The smallest end of the range considering all cases above is somewhere around 2*1/2TB/s, so 1 picosecond per byte.

The largest end of the range considering all cases above but ignoring latency is probably on the order of magnitude of 0.1 nanosecond.

Note that there are around 3 orders of magnitude difference between those estimates.

Including all possible/conceivable latency means the upper bound is arbitrarily long.

Thank you for your reply sir,
Can you please give the host to device memory transfer time ranges.

A typical PCIE Gen3 link used for GPUs (x16) can reach an achievable transfer rate of ~10GB/s. So that would be 0.1 nanosecond per byte. Some GPUs have slower links, and some have faster links. A typical PCIE Gen2 link is half as fast. A typical PCIE Gen4 link is twice as fast.

Sir, can I get any reference for these values.

Try your search skills. When I did a google search for “PCIE Gen3 Bandwidth” this is the first hit I got.

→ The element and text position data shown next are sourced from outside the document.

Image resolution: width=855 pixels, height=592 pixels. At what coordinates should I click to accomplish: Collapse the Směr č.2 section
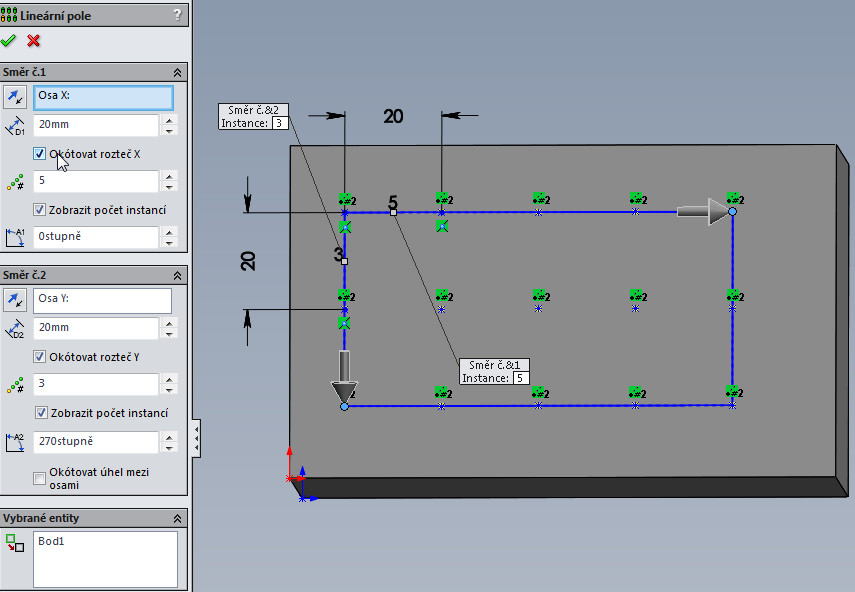(x=178, y=275)
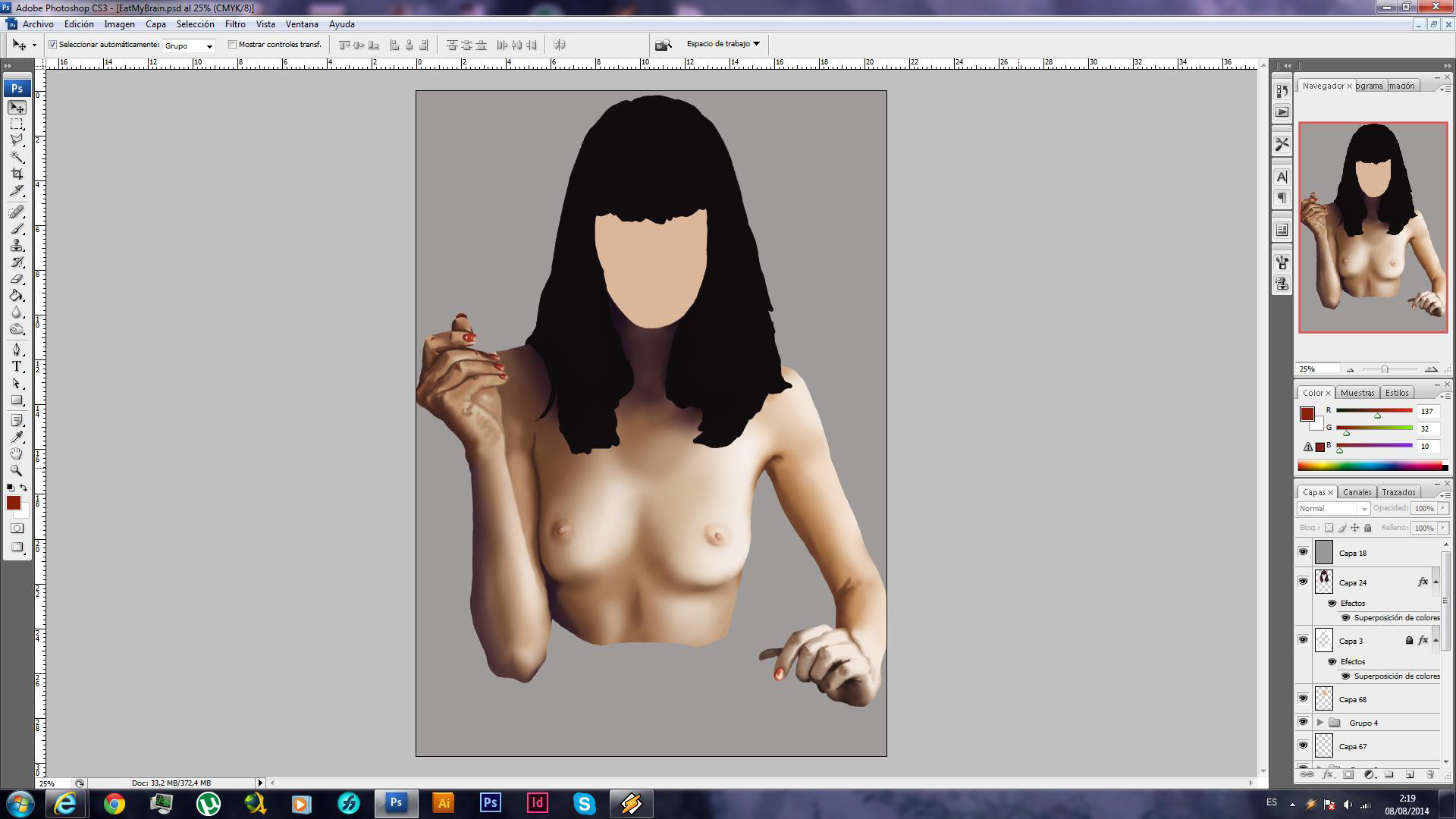1456x819 pixels.
Task: Switch to the Muestras tab
Action: [1357, 393]
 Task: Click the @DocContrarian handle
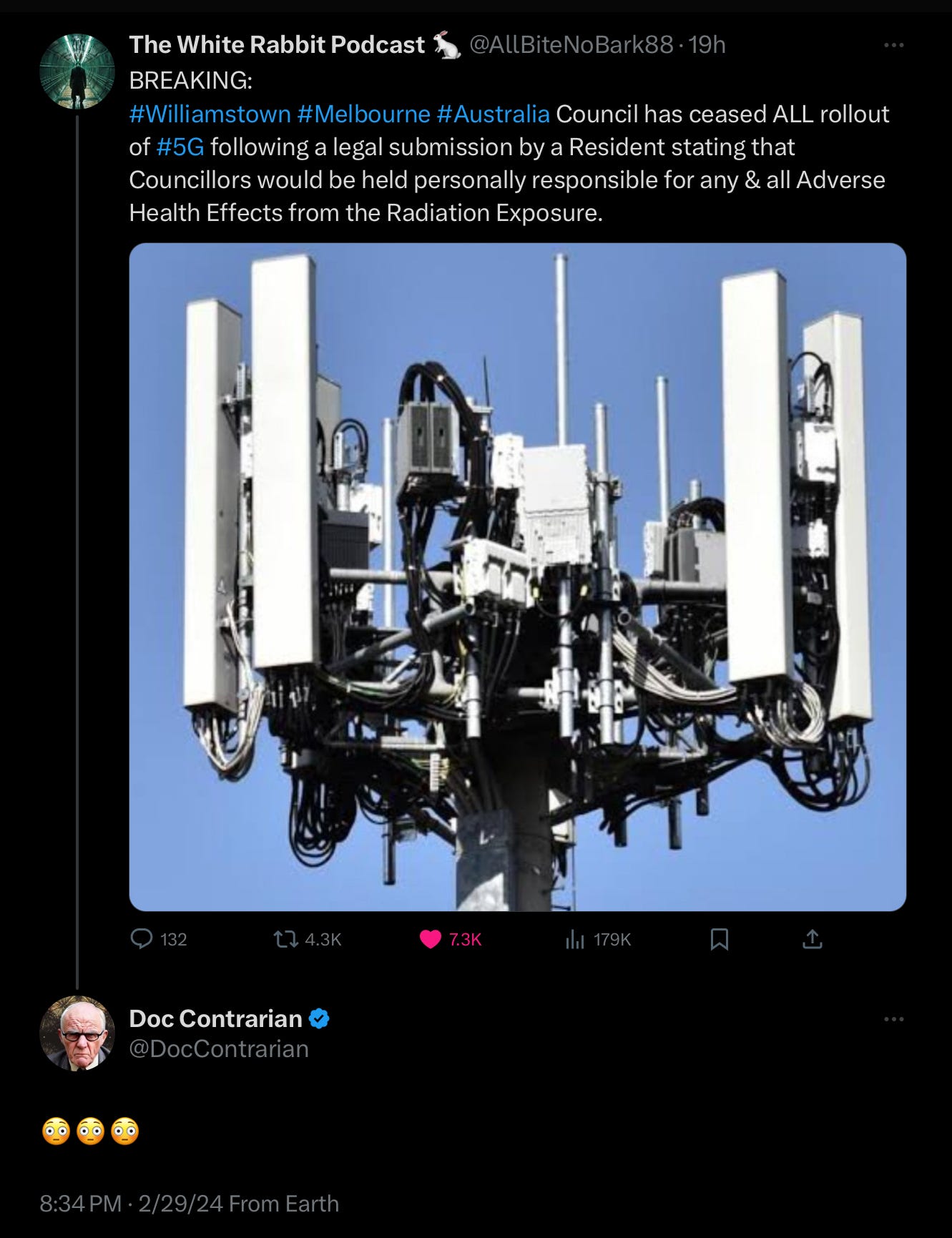coord(219,1048)
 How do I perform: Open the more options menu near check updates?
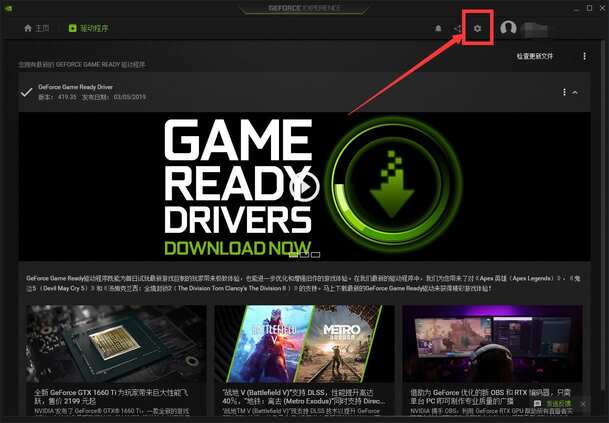click(x=583, y=56)
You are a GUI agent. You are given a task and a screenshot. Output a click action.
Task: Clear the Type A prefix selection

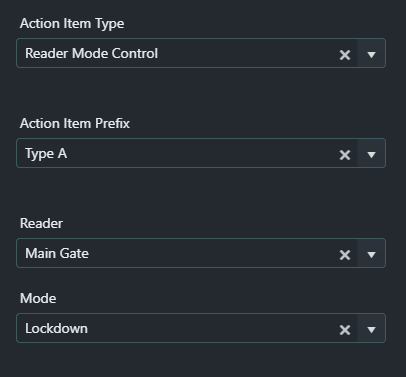coord(345,155)
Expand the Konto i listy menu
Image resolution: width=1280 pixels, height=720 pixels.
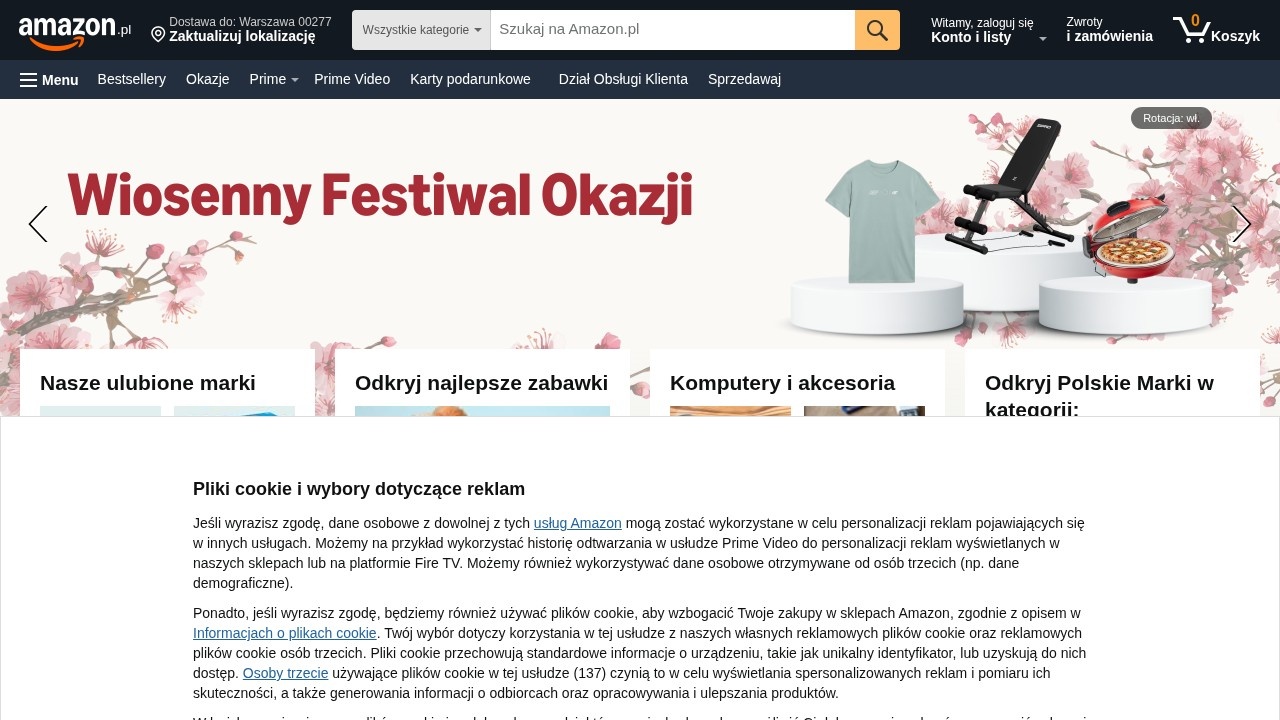point(989,30)
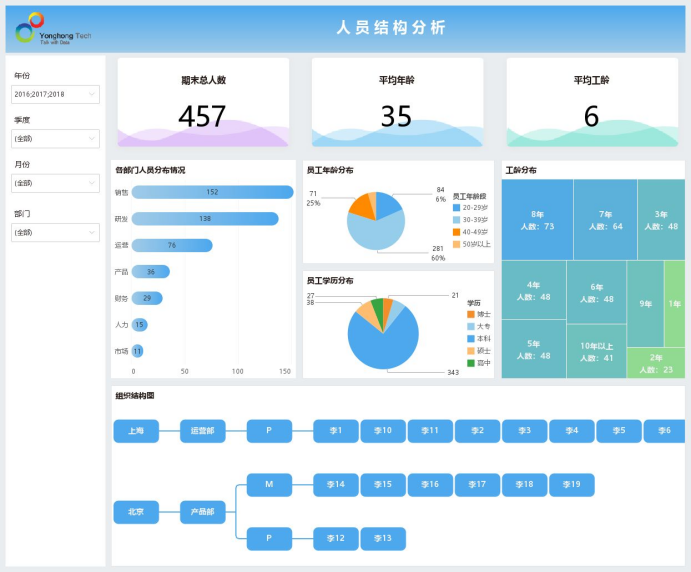Image resolution: width=691 pixels, height=572 pixels.
Task: Open the 年份 dropdown showing 2016;2017;2018
Action: point(55,94)
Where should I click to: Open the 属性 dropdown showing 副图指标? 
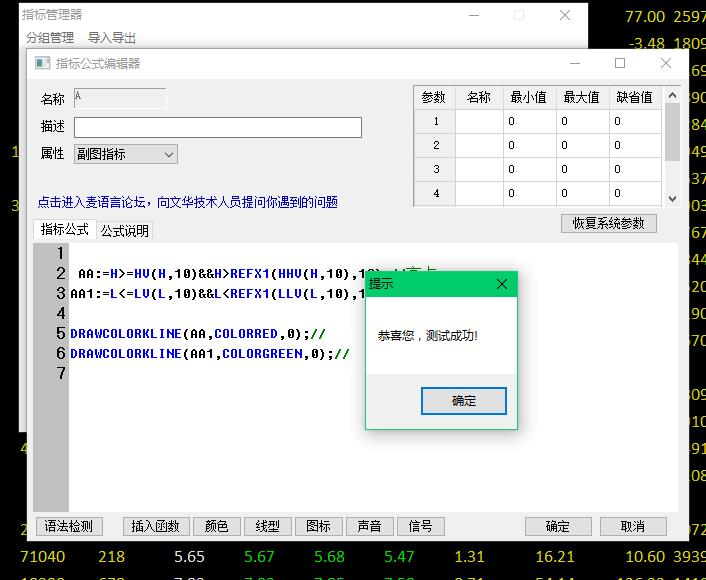coord(126,154)
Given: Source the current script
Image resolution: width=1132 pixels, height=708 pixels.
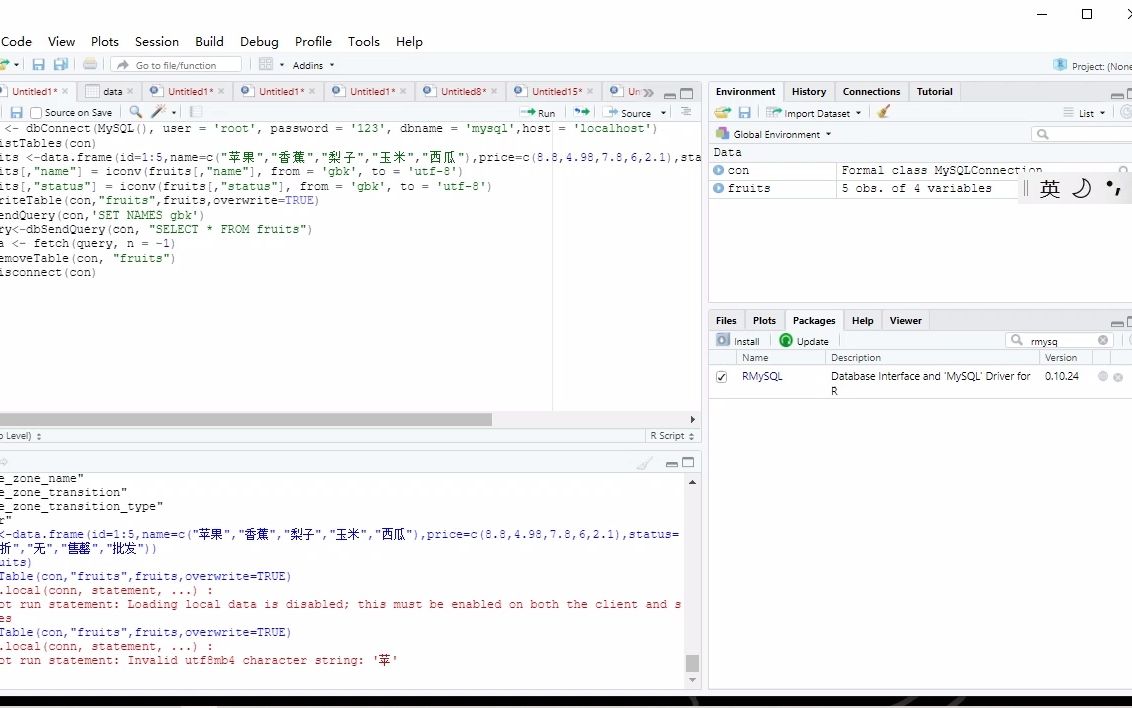Looking at the screenshot, I should click(630, 112).
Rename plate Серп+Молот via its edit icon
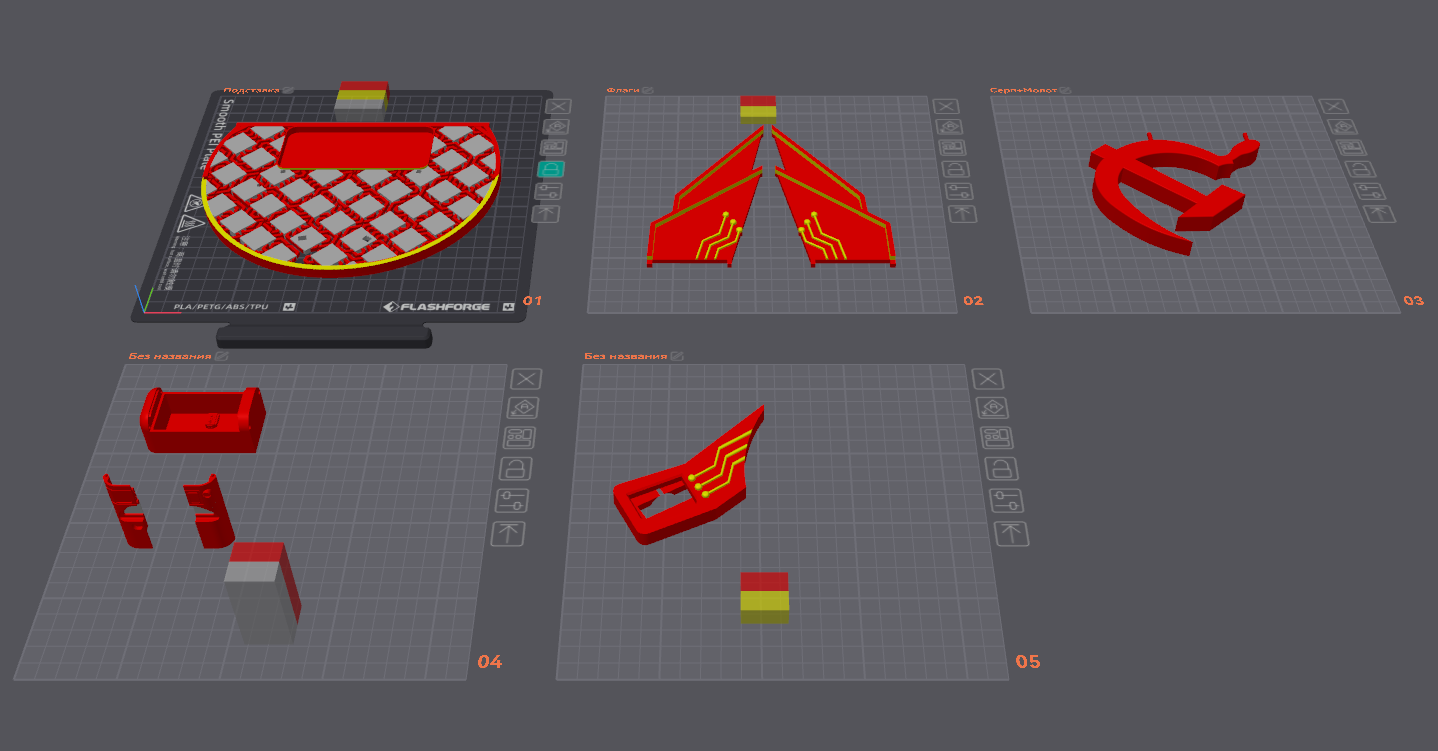The image size is (1438, 751). click(x=1066, y=90)
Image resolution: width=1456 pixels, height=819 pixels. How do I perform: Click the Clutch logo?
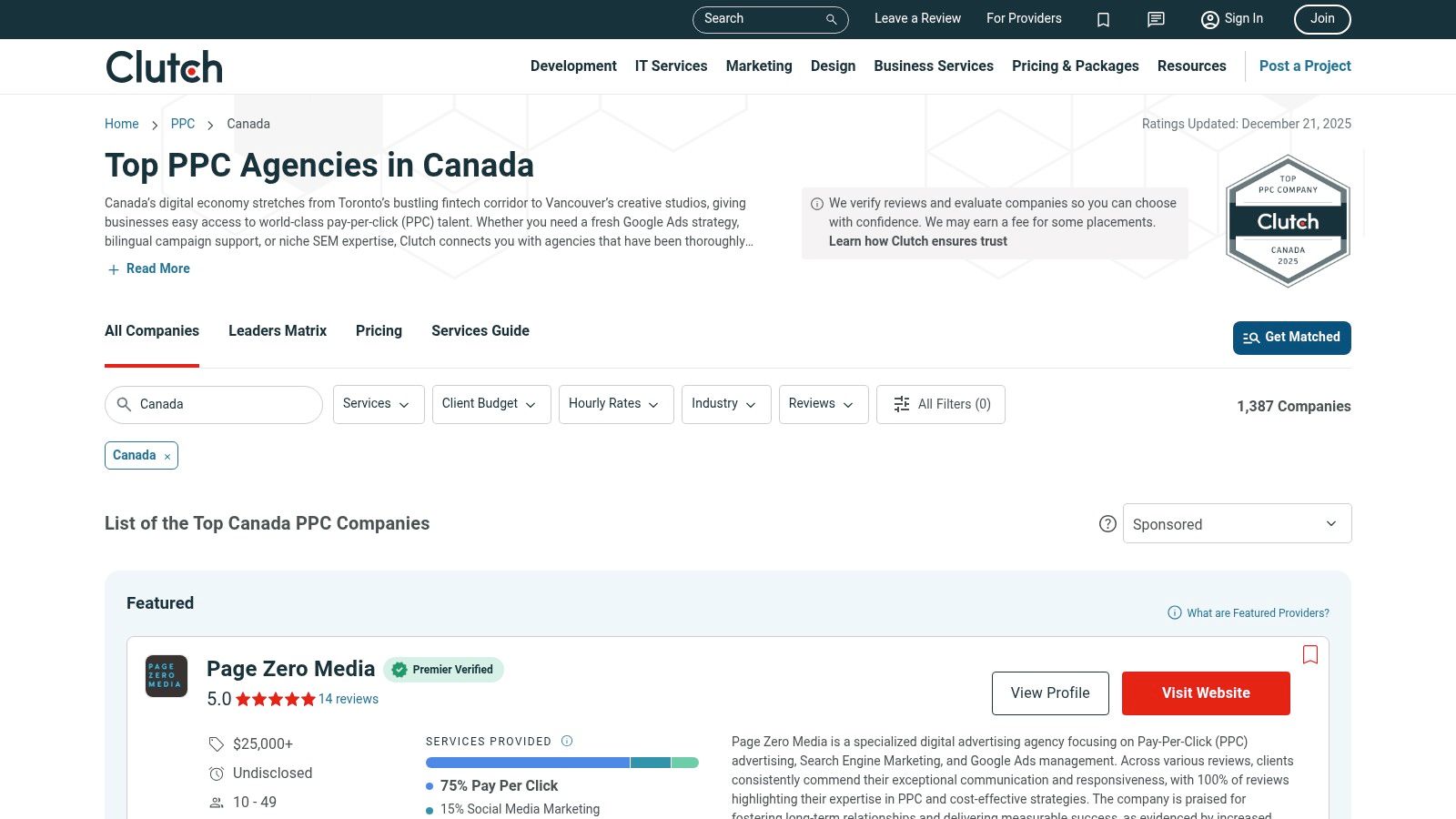(163, 66)
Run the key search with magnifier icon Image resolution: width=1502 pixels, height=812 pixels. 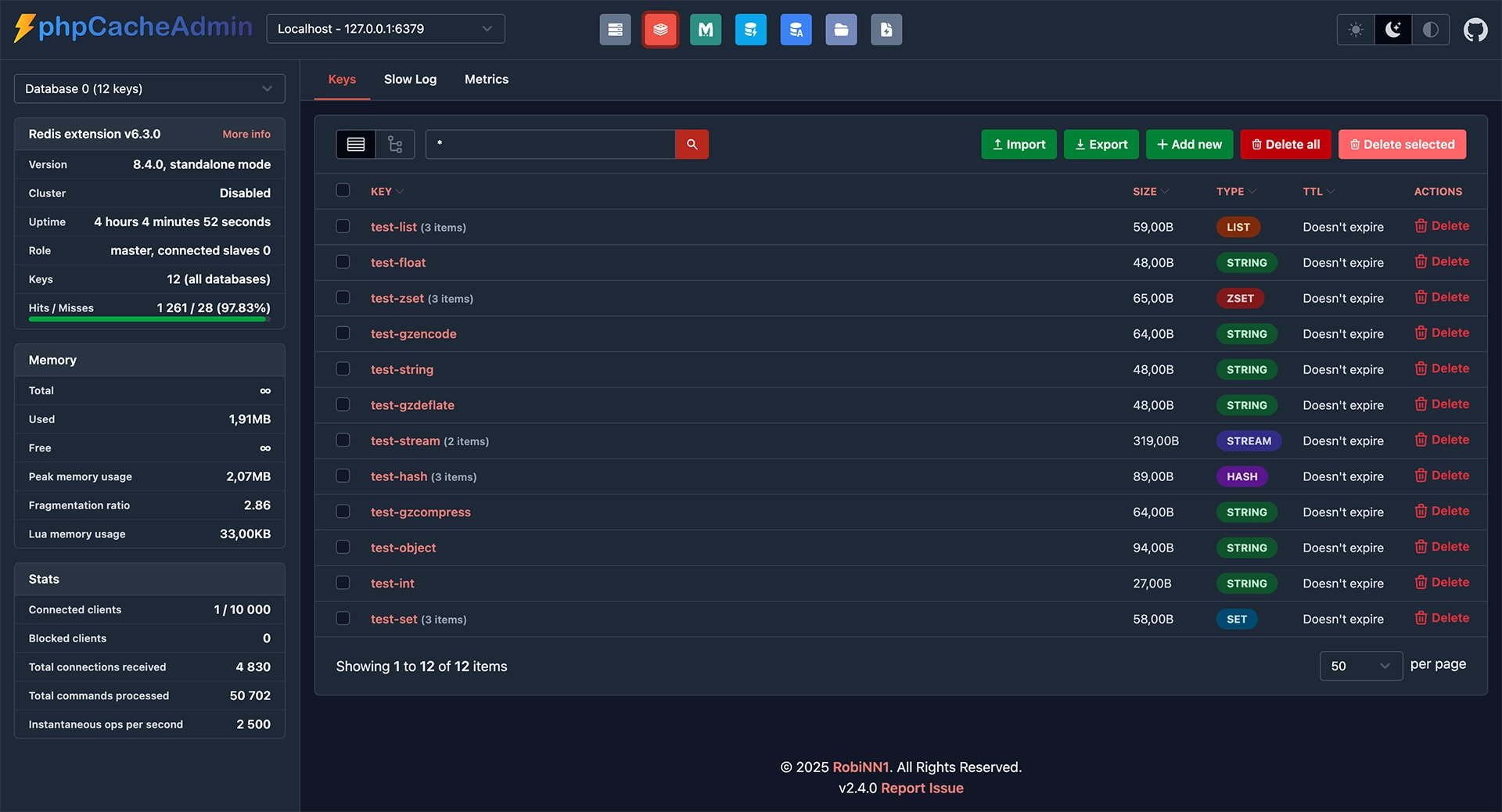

The reason it shows 16GB/s instead of 10GB/s is because the first number is the peak theoretical value for the link. it is not achievable in practice.

Thank you for answers and suggestions sir,
In my work I implemented my work on Nvidia GPU Tesla T4 using Google colab.
I got good implementations results.
I have analytical expressions in terms of transfer time (tw) and multiplication time ™.
While matching the implementation results with numerical results , I am getting difference of numerical results with implementation results.
Can you please suggest me that where and how can I get the values tw and tm for GPU Tesla T4.

GPUs don’t have published numbers tm and tw that I am aware of. Similar to the previous discussion, you would have to decide how to arrive at these based on other published data. Haven’t you already come up with a number for tw? Why are you asking for that again?

The transfer rate across PCIe is not just a function of the GPU, but dependent on system configuration.

For a given system, it is possible to model the transfer rate fairly accurately by modelling total transfer time as consisting of a fixed overhead plus transport time that scales linearly with the number of bytes transferred. To do this, measure the throughput at various transfer sizes, then set up an overdetermined system of equations to solve for the two coefficients.

A worked example can be found in this previous question. In that case the fixed per-transfer overhead came out to 1.125 microseconds (the number on your system may or may not be similar).